▶ **Task instructions**:
A – According to the interview, what course did the interviewee enroll in at university in Milan?
B – Reproduce verbatim the passage of the interview that starts with the words "Gabriela’s perception always" and finishes with "changed your life?".

▶ **Quoted text**:
==========

In the summer of 2014, after working for more than two years in the fashion industry, I decided to quit my job and follow my bliss. Not that I knew what my bliss was, but this was not a valid excuse anymore. I booked a one way ticket to Bangkok, in search of enlightenment.
Gabriela’s perception always leads us to the detail, his words spreading sensitivity through art, landscapes, food, fashion, people… Since returning from Bangkok she hasn’t stopped traveling, developing her own fashion creations, sharing her experiences and all the beauty she founds around.
Your first expat experience was very young! Travelling from Bulgaria to Italy to start college, could you tell us why did you choose Milan, the first impressions and how that trip has changed your life?
I have been learning Italian as a first foreign language at school and the decision to continue my studies in Italy was very natural. I have always known that the city would be Milan. My elder sister studied here as well and she gave me a very positive feedback about the university. I enrolled in a Business Administration course as I thought that I would like to develop my career in the banking/management consulting sector. But living in one of the fashion capitals influenced my aspirations and by the time of my Master in Science’s thesis (yes, it took me a while) I already knew that my path will be a completely different one.
How was your professional life in Italy? Was it difficult to find a job during the economic crisis?
Even though I started looking for a job in the middle of the financial crisis I cannot complain about the employment situation in Italy. I was searching for an opportunity in the fashion industry and I found it quite quickly and easily (but also consider that there was no company left that hadn’t received my resume). The contract wasn’t the best but it was acceptable. Italians are very reluctant to offer long term contracts but in my case this has never been an issue since the duo permanent + contract literally gives me the goose bumps. For young professionals who are looking for stability the circumstances here could be very tough.
Italians are very easy going and it is not difficult to socialize. In all these years I attended many different courses spacing from salsa and yoga to sewing and I made many Italian friends which helped me explore the local culture, and what is very important for me – the cuisine. I still remember how horrified my Sicilian flat mate was when she saw me breaking the spaghetti in two before I put them in the pot. I still do it (isn’t it just so much easier to consume them afterwards?) but on the sly.
I also took the chance to explore the country from the inside out. The only place I haven’t still ticked is Sicily, but it is in my to-do list for the near future.
I cannot tell about the artistic careers in general because I don’t have the necessary observations to do so. In a less broader terms I think that, Italy, boasting a globally influential fashion industry is a fertile terrain for anyone who wants to pursue his fashion dream. Just open any website specialized in industry related job postings and you will see the large amount of announcements that are published daily. Probably one can get a better salary and contract conditions elsewhere in the world but here, in Italy, you can learn from the best.

==========

▶ **Recorded data**:
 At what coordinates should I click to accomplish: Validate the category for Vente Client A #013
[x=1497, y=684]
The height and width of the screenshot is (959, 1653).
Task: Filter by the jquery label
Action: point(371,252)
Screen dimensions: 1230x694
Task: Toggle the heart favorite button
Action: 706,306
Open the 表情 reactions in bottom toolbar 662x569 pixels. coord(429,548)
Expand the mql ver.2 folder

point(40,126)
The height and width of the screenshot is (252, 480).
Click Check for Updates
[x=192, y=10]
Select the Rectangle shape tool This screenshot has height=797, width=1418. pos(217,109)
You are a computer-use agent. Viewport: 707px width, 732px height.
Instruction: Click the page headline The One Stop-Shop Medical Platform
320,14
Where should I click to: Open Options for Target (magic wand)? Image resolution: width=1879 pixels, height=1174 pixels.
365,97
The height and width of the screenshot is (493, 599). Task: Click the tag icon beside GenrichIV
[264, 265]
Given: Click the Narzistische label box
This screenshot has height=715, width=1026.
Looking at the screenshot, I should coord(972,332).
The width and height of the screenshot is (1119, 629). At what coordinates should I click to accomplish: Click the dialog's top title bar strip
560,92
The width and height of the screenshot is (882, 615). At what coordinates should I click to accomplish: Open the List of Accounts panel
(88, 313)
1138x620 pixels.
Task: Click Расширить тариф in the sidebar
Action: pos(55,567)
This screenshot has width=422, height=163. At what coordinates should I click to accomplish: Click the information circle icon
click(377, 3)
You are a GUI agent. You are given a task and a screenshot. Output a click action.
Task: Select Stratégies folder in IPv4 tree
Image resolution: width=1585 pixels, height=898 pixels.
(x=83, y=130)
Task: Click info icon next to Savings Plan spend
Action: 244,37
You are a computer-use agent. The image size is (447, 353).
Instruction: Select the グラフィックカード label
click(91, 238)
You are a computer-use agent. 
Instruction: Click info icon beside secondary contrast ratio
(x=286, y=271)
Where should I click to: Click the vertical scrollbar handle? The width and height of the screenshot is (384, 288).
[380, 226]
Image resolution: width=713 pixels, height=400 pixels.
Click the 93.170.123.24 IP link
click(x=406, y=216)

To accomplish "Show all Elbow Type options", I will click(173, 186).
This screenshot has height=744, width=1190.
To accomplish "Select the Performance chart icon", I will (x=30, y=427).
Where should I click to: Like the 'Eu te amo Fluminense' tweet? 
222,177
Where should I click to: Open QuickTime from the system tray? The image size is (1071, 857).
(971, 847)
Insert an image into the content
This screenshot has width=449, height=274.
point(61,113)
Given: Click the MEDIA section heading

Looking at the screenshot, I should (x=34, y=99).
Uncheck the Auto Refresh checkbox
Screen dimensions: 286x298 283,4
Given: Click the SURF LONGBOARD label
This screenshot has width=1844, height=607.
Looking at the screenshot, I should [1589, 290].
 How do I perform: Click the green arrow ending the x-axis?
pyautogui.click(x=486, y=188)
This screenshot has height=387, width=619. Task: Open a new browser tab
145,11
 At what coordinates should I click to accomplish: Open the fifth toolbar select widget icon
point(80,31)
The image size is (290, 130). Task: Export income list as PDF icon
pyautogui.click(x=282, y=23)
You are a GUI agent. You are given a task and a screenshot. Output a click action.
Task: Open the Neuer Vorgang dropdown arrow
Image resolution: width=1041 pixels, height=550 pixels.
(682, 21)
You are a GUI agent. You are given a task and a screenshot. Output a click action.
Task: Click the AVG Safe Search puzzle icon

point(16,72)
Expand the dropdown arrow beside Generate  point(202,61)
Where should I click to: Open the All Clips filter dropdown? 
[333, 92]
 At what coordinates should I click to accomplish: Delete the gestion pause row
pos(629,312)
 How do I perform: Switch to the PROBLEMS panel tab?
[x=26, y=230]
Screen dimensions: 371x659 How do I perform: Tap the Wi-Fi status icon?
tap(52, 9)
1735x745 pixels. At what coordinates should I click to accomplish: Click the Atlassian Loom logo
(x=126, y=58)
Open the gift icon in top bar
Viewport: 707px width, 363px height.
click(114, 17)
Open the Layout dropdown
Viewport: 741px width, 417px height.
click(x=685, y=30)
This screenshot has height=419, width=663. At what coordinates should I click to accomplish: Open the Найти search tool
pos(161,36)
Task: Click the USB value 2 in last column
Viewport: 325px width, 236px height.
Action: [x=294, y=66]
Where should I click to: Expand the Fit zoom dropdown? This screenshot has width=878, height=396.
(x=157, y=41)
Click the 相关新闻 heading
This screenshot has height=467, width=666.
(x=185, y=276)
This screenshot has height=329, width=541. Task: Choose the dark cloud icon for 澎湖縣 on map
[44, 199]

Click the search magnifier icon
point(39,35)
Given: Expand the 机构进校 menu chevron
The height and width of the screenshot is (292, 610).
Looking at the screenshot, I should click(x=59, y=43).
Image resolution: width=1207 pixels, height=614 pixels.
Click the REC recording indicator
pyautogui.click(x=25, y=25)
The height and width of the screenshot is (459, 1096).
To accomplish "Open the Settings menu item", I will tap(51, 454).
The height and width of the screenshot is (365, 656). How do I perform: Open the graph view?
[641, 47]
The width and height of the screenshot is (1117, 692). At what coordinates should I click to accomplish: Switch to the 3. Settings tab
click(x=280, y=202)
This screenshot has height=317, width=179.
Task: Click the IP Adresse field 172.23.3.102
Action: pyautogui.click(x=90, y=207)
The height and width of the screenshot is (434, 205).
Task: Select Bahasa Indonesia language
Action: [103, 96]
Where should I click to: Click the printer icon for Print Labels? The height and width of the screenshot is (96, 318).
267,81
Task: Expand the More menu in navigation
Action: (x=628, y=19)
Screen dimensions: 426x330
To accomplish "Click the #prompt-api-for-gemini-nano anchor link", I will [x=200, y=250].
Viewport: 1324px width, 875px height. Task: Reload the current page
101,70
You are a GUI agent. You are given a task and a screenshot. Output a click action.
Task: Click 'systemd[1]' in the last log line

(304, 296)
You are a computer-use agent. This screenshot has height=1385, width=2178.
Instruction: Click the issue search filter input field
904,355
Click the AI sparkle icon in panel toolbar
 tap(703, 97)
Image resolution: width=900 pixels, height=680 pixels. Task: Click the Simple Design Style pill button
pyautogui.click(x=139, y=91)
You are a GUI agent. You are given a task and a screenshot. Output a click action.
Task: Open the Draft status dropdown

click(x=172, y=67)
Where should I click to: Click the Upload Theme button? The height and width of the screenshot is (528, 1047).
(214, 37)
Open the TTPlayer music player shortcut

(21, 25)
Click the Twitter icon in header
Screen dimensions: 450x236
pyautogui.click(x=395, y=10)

==========

▶ **Answer list**:
A – A Business Administration course.

B –
Gabriela’s perception always leads us to the detail, his words spreading sensitivity through art, landscapes, food, fashion, people… Since returning from Bangkok she hasn’t stopped traveling, developing her own fashion creations, sharing her experiences and all the beauty she founds around.
Your first expat experience was very young! Travelling from Bulgaria to Italy to start college, could you tell us why did you choose Milan, the first impressions and how that trip has changed your life?